With the pictures left out, please return exactly the line holding "1024x507 pixels." and each following line until the entries end.

Saved entries
#####
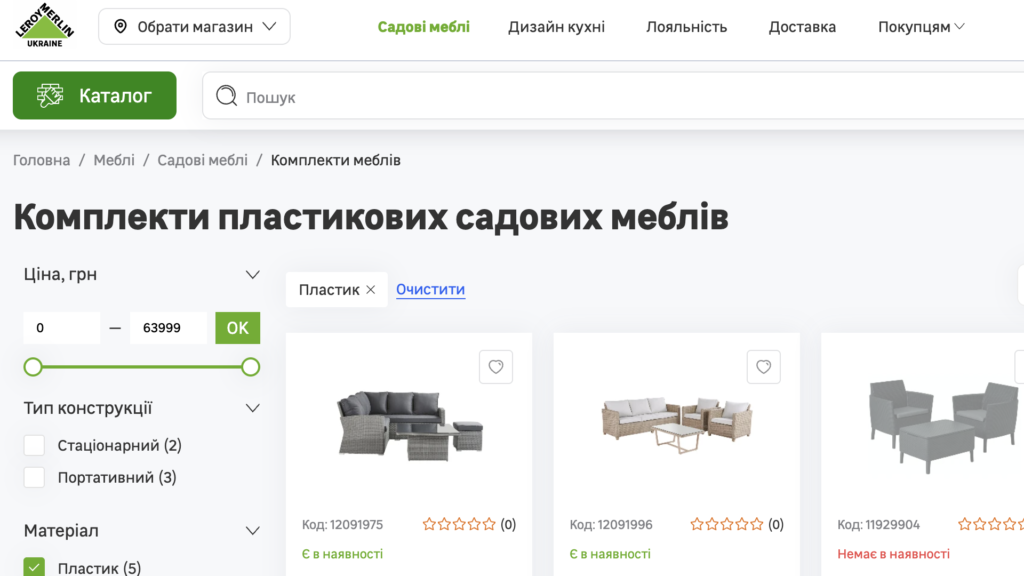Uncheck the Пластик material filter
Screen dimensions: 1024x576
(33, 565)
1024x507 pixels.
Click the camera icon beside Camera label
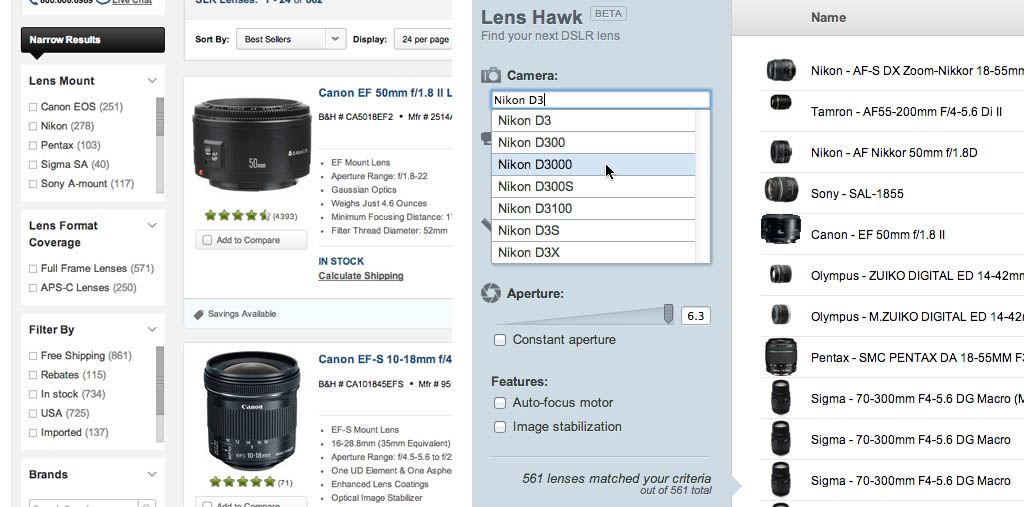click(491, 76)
#####
* _Answer to this problem_:
1024x507 pixels.
Click the camera icon beside Camera label
click(491, 76)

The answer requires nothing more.